Traumatised and just minutes from death, a disabled stray was rescued after allegedly being buried alive by school caretakers.
Police think the unwanted pet had annoyed the men by barking and they callously vowed to bury him alive in the school playing field as punishment.
Horrified witnesses spotted the disabled stray, now named Warrior after his ordeal, yelping for mercy as he was buried in the Cape Town township of Khayelitsh.
They called animal welfare officers who managed to get the school before Warrior suffocated in his makeshift grave.
Two men, who are caretakers at the Luhlaza Secondary School, were arrested by police who confirmed they had been charged with animal cruelty.
Rescuers said the desperate animal was close to death when officials arrived later to dig it out.
Shocking pictures of the rescue show it gasping for air as it was pulled out from the sand.

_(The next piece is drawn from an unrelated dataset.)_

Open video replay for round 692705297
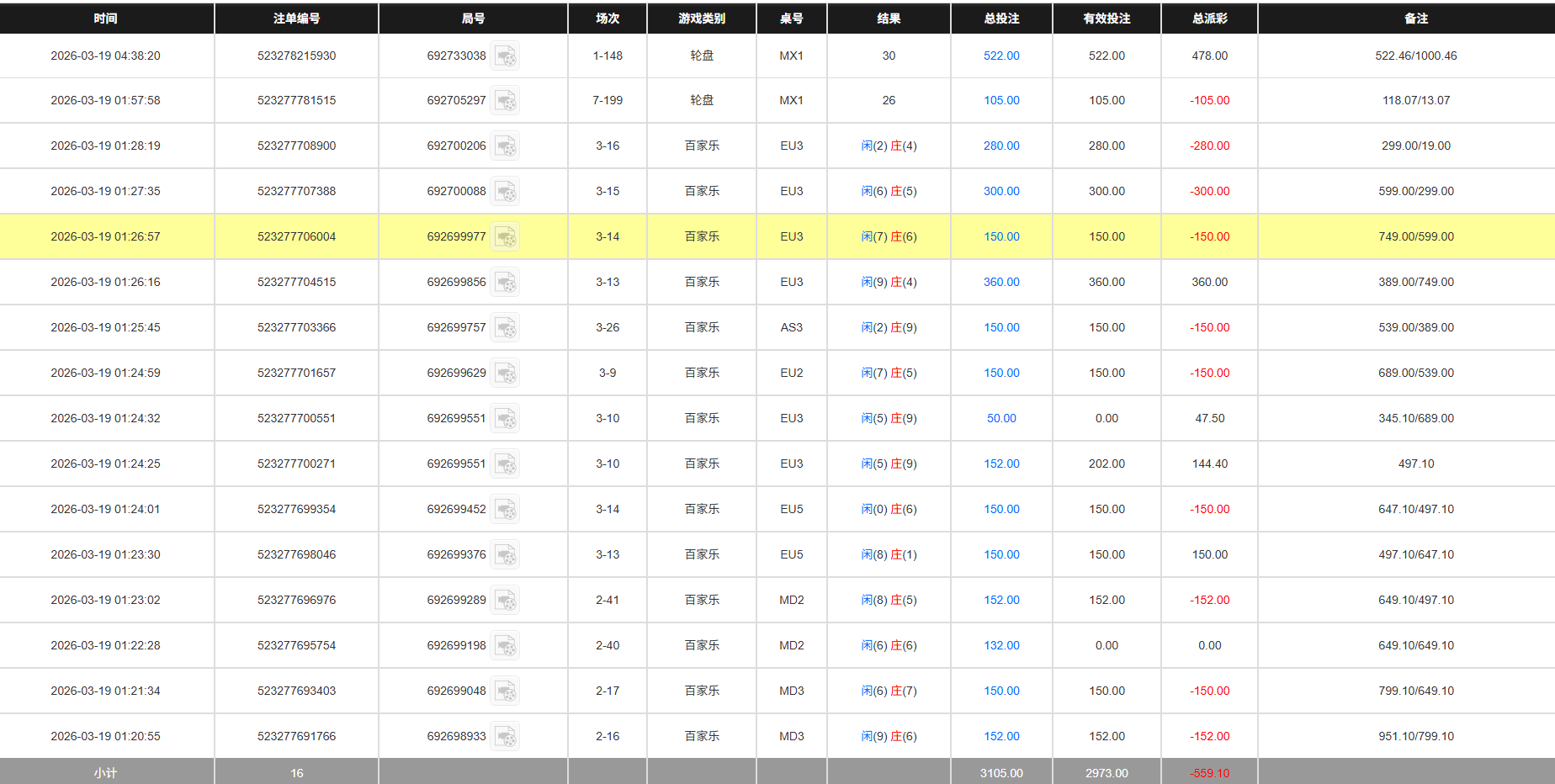point(506,100)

Animal welfare boss Christina Pretorius said the dog was saved by a local vet and his assistant who received an anonymous tip off about its live burial at 8.30am yesterday.
She said: ‘They rushed to the school and apprehended two caretakers on the school field. The men initially claimed the dog was dead, but on further questioning admitted the animal was still alive when they buried it.
‘They said one of the school’s senior supervisors had told them to get rid of the dog as it was being a nuisance by hanging around the classrooms.’ The dog was discovered at the bottom of a pit which had been dug five foot deep.
It was rescued by officials and taken to a local veterinarian practice for an examination.
Experts said the animal was disabled, although it is believed that it could have been injured during a previous road traffic accident.
Police spokesman Frederick van Wyk today confirmed two 59-year-old men had been arrested and would be charged.
He said: ‘The two men were arrested on Thursday afternoon and they remain in custody. They will be charged with animal cruelty under the Animal Act.’
Officials said they believed the suspects buried the dog on the orders of a senior caretaker who had become tired of it hanging around the state-run school.
Cape Town’s provincial government last night launched an investigation into the incident.
Department of education spokeswoman Bronagh Casey said: ‘We are horrified by this incident and our district office is investigating.’
Warrior was today receiving medical assistance at Khayelitsha’s Mdzananda Animal Clinic, which is backed by the International Fund for Animal Welfare.
Centre manager Jane Levinson said: ‘This story is tragic and, as awful as this story is, without access to animal welfare these are the kinds of desperate measures people resort to when they have nowhere to turn for help.
‘None of this excuses the decision of a senior, and presumably educated and intelligent supervisor, to instruct his juniors to dispose of a problem dog in such a cruel fashion.’